I have heard many times about how when one comes face to face with a life or death situation time slows down and images of your life flash before your eyes.
This past Sunday, I had such a situation happen to me. I did not have the images of my life flashing before my eyes, as I was to busy focusing on getting someone to help me, but time did appear to slow down to the point that I now question the things I knew to be true at that time. Let me explain . . .
Brent and Dakota were working moving things to the new office on Sunday, so I was home alone with girls. Sierra had recital photos and we needed to run to Wal-Mart to get our weekly essentials. I decided while we were out to take the girls out to lunch, as that is our Sunday tradition as a family.
We went to LaParilla, Sierra and my favorite Mexican restaurant. Shortly after our food was delivered and we began eating, I began to choke. I took a drink, which only exacerbated the problem. I was unable to breathe. I made the choking sign to Sierra, who was sitting across the table from me with Chloe; I could tell by the look on her face that she understood, but she was in a state of panic.
Before I go on, let me tell you some things about me, which I am sure you already know. I am easily embarrassed and find it extremely difficult, if not painful, to approach people I do not know, let alone for help. Heck, it is hard for me to approach people I am close to for help. I should be able to handle all things myself. Right? Not to mention, putting my child into such a scary situation and then asking for help, that I know she is unable to give. Knowing that you are unable to breathe, throws all of these rationalities and fears aside; the awesome need to breathe is all you care about at that moment. So, on with the story . . .
Knowing Sierra would be unable to help me, I got up from our booth, which was located at the very front of the restaurant, and walked over to the Hostess station. There were a couple of groups waiting to be seated and the hostess. I made the choking sign to a middle-aged woman, whom was the first to make eye contact with me. She just looked at me blankly. I then turned to the hostess, who is just a young girl, maybe in her early twenties, and make the choking sign again. She asked me if I was okay; I shook my head no. At this time, a gentleman approached me from my other side and I could tell he was debating on whether to give me the Heimlich maneuver. He began to put his arms around my middle and then stopped. All am I thinking at this point is. ‘Is no one going to help me?’

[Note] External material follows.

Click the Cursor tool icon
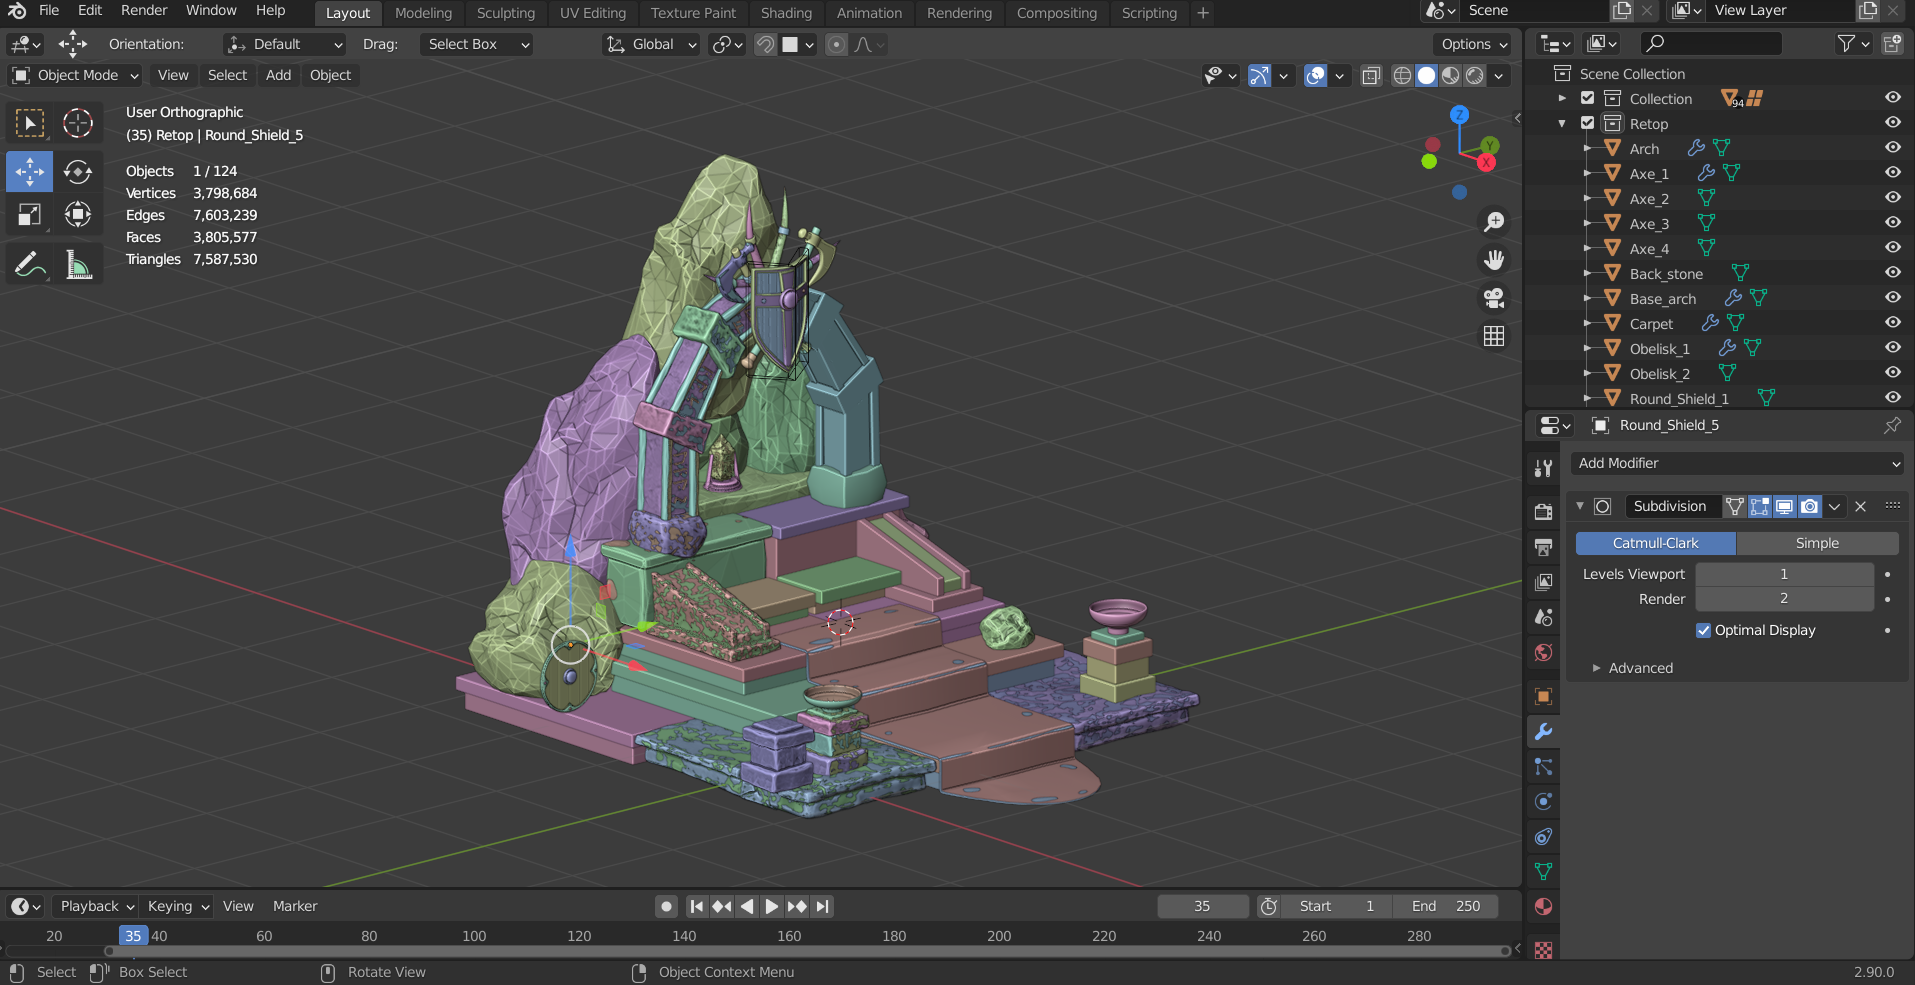The image size is (1915, 985). [78, 123]
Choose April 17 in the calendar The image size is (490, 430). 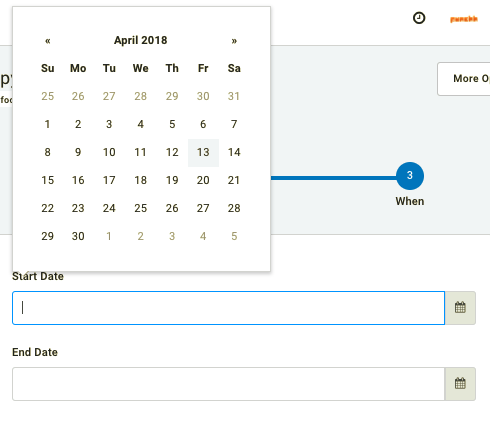pyautogui.click(x=109, y=180)
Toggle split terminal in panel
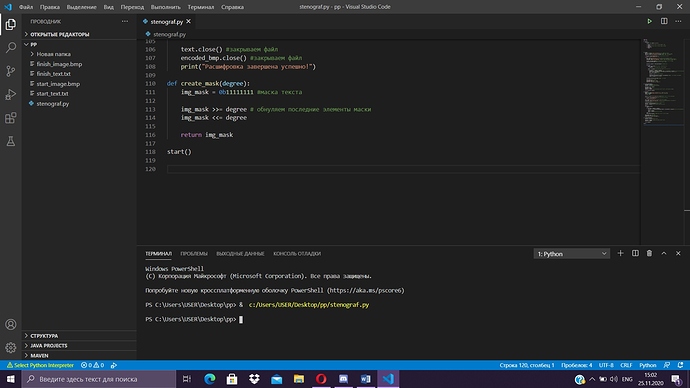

How long as this took, I do not know. How it all looked to poor Sierra and Chloe in the booth, I do not know. All I know is that by some act of God, I began to cough. I coughed up liquid (tea) all over my hand. The gentleman who was about to apply the Heimlich asked if I could breathe now, I nodded yes, as I began to couch more and more. Eventually I coughed up a bunch of food and more tea right onto the floor in front of the hostess station. I was so relieved and shaking at this point. I just stood there not knowing what to do.
I looked around and apologized to the people standing there and returned to my table. Sierra was hugging Chloe and began to cry. After a couple of minutes of talking to her and letting her know I was okay, and of course, trying to make light of the situation that I was now feeling embarrassment about, I went to the ladies room to wash my hands.
When I returned to the table, I did not eat anymore, but I tried to allow Sierra and Chloe time to finish up. We ended up getting to-go boxes, paid our ticket and left. We had to have been at the restaurant for another 15 or 20 minutes. I was never approached by anyone, including the staff, to see if I was okay. Did they even know that I was choking? This I believe terrifies me almost as much as the choking itself; the lack of response of anyone.
Later that evening as I kept reliving the horrifying event in my mind, I could not help but realize the amount of time it seemed to take from the moment I began to choke until I actually coughed. It seems like an eternity to me. It is hard for me to fathom that I was not breathing that entire time. Perhaps I was still able to breathe and just had food lodged in my throat. Perhaps I just panicked.
Moral of the story: Teach everyone you know the Heimlich maneuver and learn how to perform it on yourself.